Vanavond vertelt hij in de Avonden hoe hij drie jaar voor de dood van z'n vriend Rudy Kousbroek dit gedicht schreef, dat hij voorlas op z'n begrafenis: epigram
Mijn vriend kocht een mechanisch vogeltje
uit China ter grootte van een mus
en zette het volgens voorschrift in een kooi,
waar het voortaan zou wonen en zingen.
Het aardige, nu, van dit vogeltje was
dat het alleen zong bij lawaai.
Als je in je handen klapte begon het te
kwinkeleren, maar ook bij deuren dichtgooien,
echtelijke ruzies, en hoesten.
Vreemd vogeltje. De oorzaak kon hem niet schelen,
alsof het antwoord gaf
op vragen, niet gesteld.
Maar op een kwade dag begon mijn vriend zomaar
te hoesten, met deuren werd daardoor niet meer
geslagen, de echtelijke ruzies gingen minder ver.
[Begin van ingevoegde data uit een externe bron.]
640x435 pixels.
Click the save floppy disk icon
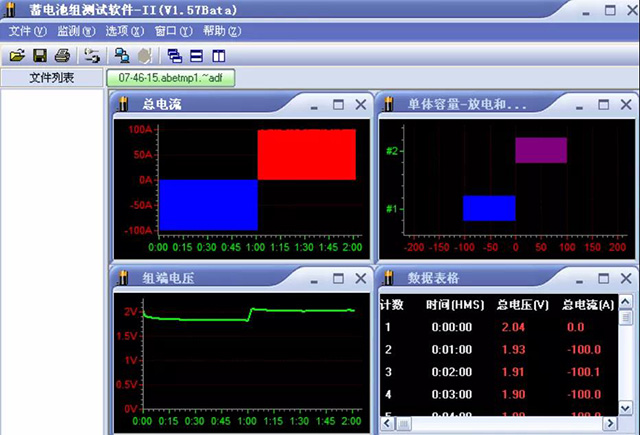click(40, 55)
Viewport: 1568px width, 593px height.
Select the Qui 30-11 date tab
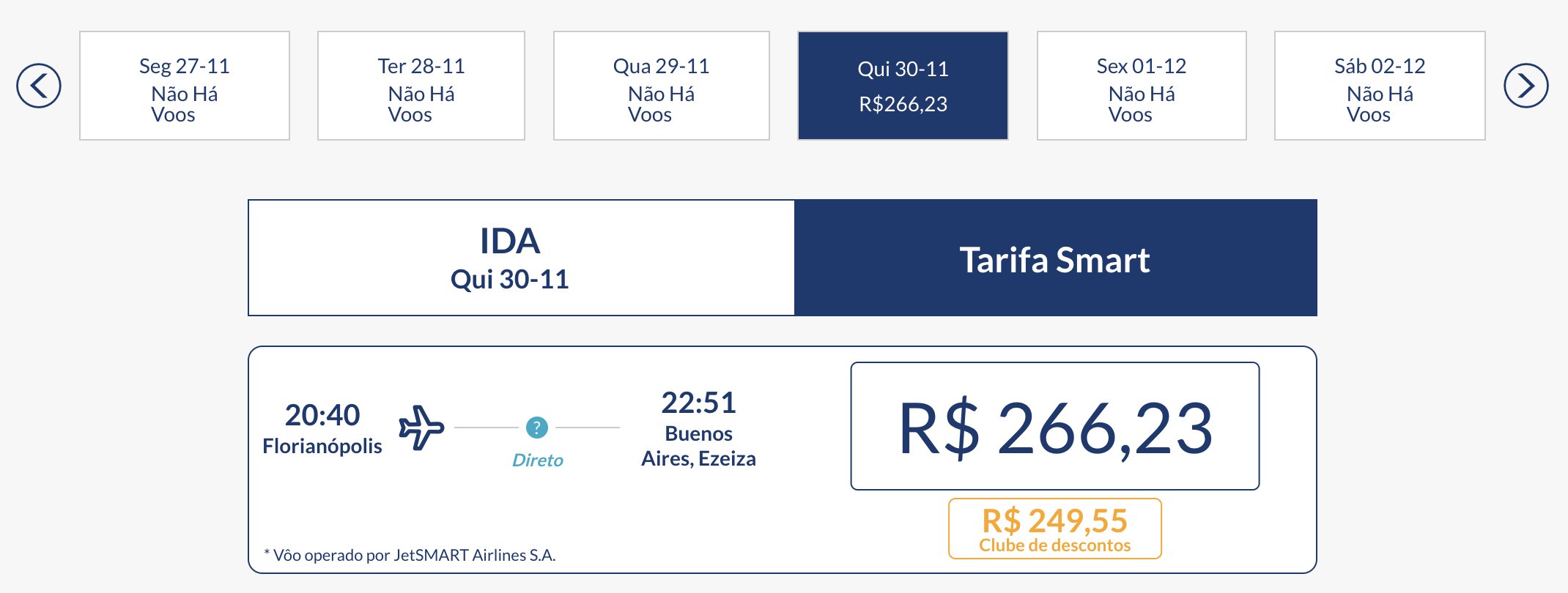click(x=903, y=86)
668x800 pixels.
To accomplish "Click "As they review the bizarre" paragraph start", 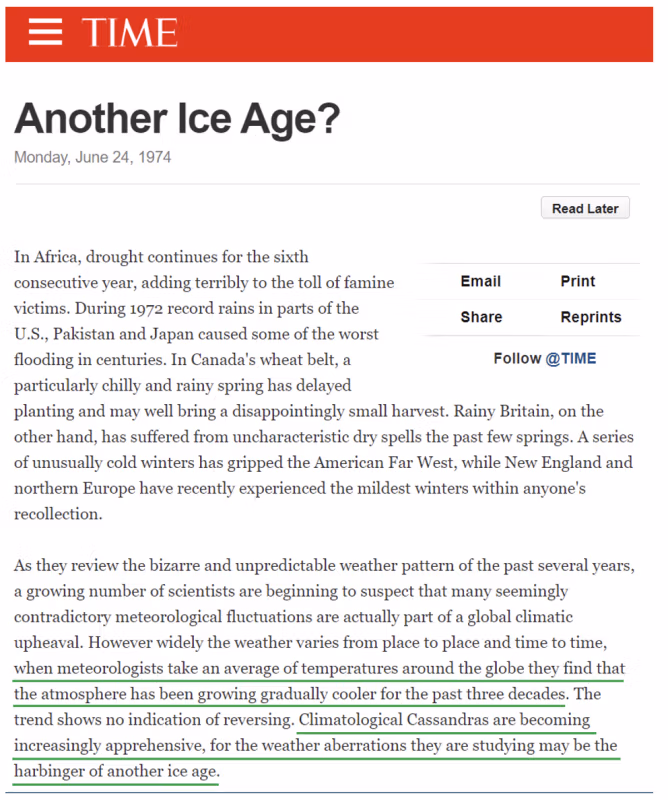I will [110, 565].
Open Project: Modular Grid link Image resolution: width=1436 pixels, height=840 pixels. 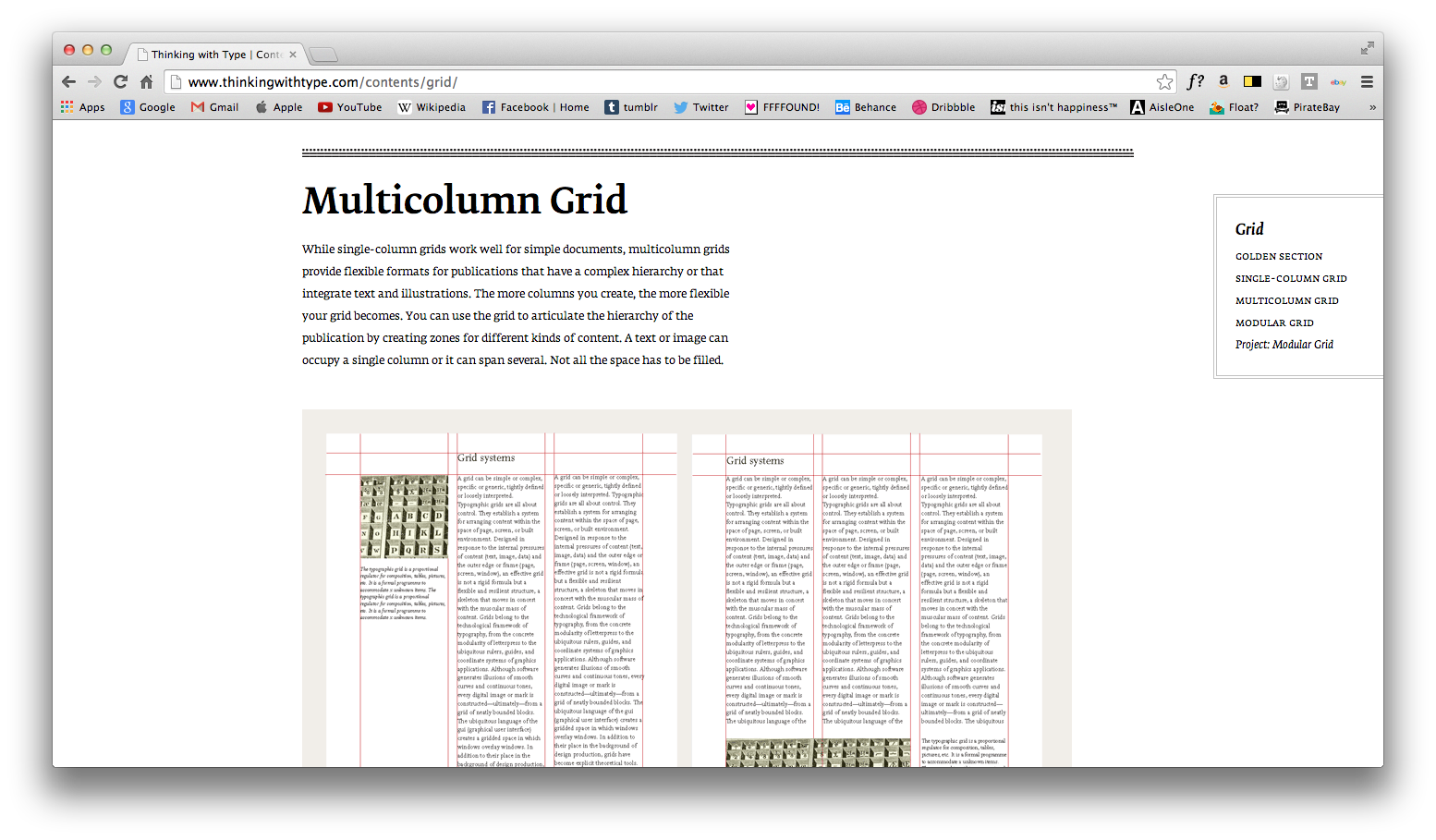tap(1284, 345)
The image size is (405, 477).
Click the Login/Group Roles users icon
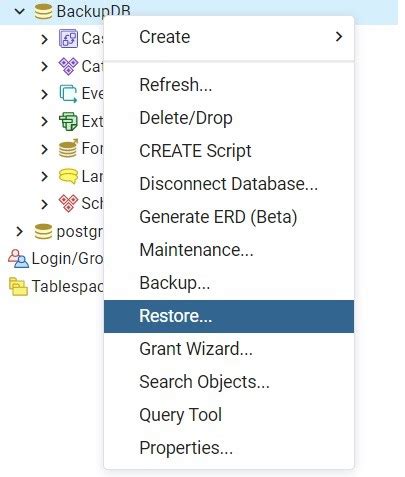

Plus kwam daarbij dat in een andere kamer werd
gehoest buiten het bereik van de kooi
en mijn vriend aan een touwtje het licht aanstak,
zodat de stilte toenam en
het vogeltje begon te zwijgen.
Later, toen het stil was in het hele huis en in alle kamers,
zong het vogeltje nog wel eens
zonder tastbare reden een stukje, niet het hele liedje.
Alsof het iets vroeg.
Al die drie jaren dacht hij zei Frank, dat hij met het schrijven van dit gedicht de dood van Rudy uitstelde. Magisch denken, zeker. De gedachte dat 'de dood alles leest'. En dan nog een straatje omgaat.